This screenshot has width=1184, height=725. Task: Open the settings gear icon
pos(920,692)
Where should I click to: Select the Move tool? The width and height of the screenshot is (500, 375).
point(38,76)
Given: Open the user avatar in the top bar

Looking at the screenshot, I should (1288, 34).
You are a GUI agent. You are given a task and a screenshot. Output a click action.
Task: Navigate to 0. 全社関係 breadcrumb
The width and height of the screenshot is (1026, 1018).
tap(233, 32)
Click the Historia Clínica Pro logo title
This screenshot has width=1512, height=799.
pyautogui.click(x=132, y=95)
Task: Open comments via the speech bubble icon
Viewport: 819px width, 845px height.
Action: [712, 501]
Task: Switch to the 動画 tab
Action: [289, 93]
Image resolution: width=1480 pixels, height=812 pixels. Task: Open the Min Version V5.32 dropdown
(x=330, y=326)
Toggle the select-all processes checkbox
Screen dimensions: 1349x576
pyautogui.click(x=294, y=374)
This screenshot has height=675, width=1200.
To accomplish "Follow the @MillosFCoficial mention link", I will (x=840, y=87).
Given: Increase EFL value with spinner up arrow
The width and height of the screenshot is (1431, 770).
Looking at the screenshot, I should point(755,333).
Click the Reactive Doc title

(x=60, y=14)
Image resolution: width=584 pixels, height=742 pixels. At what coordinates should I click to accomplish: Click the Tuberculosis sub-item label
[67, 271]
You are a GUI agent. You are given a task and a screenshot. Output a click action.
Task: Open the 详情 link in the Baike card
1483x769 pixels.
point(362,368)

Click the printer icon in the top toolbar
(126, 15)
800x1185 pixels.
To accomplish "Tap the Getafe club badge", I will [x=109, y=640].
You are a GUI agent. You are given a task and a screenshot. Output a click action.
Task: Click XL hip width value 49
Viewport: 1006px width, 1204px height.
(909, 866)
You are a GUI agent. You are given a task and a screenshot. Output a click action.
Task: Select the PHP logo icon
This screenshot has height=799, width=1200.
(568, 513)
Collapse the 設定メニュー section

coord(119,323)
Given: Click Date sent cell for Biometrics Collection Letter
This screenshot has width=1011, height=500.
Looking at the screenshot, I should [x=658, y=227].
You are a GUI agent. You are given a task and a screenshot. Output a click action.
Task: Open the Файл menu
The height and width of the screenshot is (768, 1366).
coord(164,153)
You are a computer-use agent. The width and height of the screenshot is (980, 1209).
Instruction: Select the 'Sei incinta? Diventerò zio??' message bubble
------------------------------------------------------------
• **WHAT THIS TASK INVOLVES**
Using the records above, write out exactly the lines between the one holding "Given: Open the user avatar in the top bar" and the one holding "Task: Open comments", inclusive; leave everything else out.

• **WRITTEN SOLUTION**
Given: Open the user avatar in the top bar

Looking at the screenshot, I should (1288, 34).
You are a GUI agent. You are given a task and a screenshot. Output a click action.
Task: Navigate to 0. 全社関係 breadcrumb
The width and height of the screenshot is (1026, 1018).
tap(233, 32)
Click the Historia Clínica Pro logo title
This screenshot has width=1512, height=799.
pyautogui.click(x=132, y=95)
Task: Open comments via the speech bubble icon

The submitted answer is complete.